一覧のうち、「You are a GUI」を含む行から「will [x=14, y=129].」を含む行まで（両端の行も含む）を、一字も変えずに書き写してもらえますか。

## 提供された一覧
= = = = =

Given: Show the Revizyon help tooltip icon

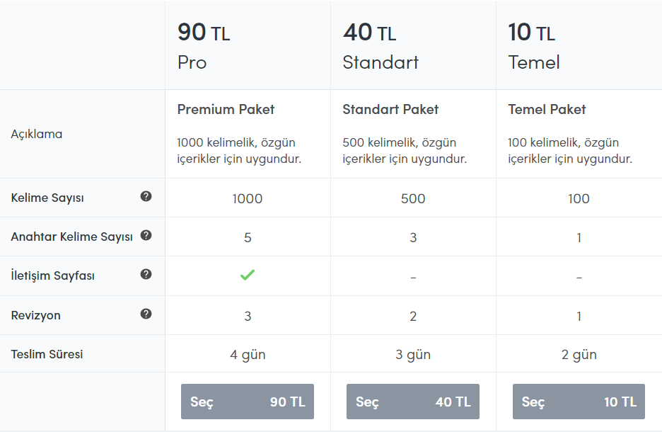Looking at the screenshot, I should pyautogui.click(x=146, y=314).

= = = = =

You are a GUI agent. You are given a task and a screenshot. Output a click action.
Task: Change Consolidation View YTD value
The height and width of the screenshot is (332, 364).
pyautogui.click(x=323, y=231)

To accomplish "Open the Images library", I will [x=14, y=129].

= = = = =

## 出力結果
You are a GUI agent. You are given a task and a screenshot. Output a click action.
Task: Change Consolidation View YTD value
The height and width of the screenshot is (332, 364).
pyautogui.click(x=323, y=231)

To accomplish "Open the Images library", I will [x=14, y=129].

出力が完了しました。